[Exercise aim] Provide only the number of lines in the listing that contain the string "button".
[Start of Attachment]
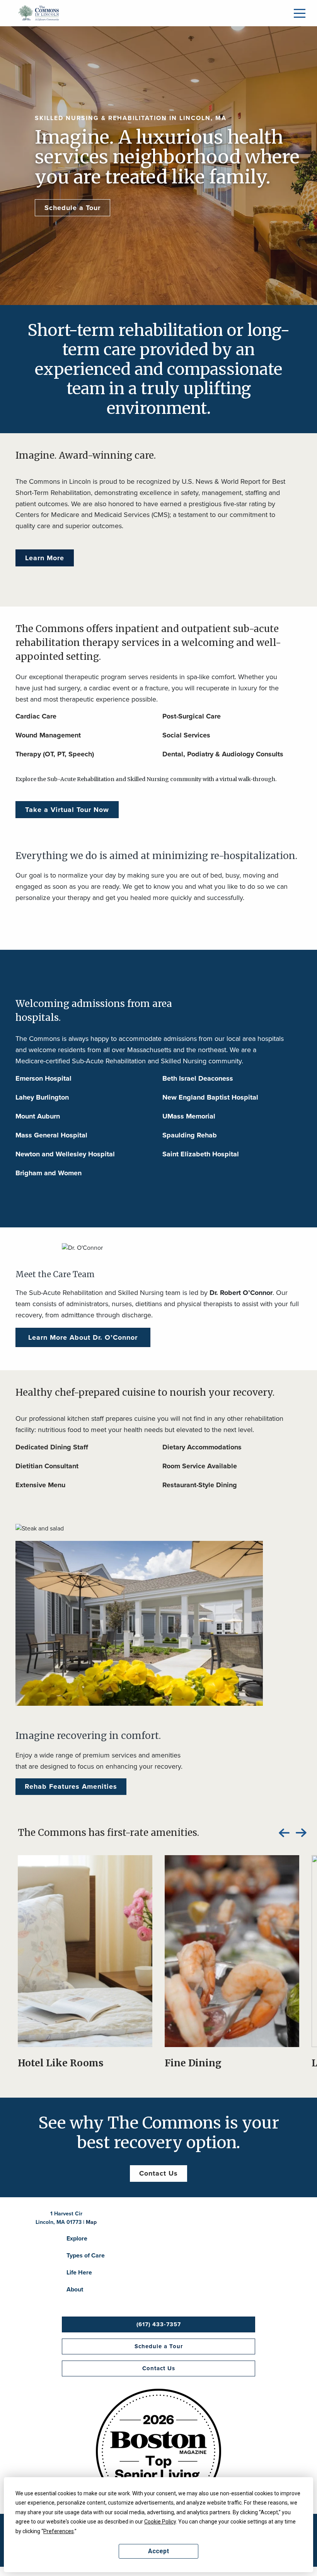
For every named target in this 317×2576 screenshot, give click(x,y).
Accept (158, 2551)
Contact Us (158, 2173)
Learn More (44, 558)
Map (91, 2222)
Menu (299, 13)
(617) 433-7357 (158, 2324)
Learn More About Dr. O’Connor (83, 1337)
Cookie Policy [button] (160, 2521)
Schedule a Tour (72, 208)
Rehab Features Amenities (71, 1786)
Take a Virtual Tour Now (67, 810)
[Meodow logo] (39, 12)
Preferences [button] (58, 2531)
[End of Attachment]
[Exercise result] 2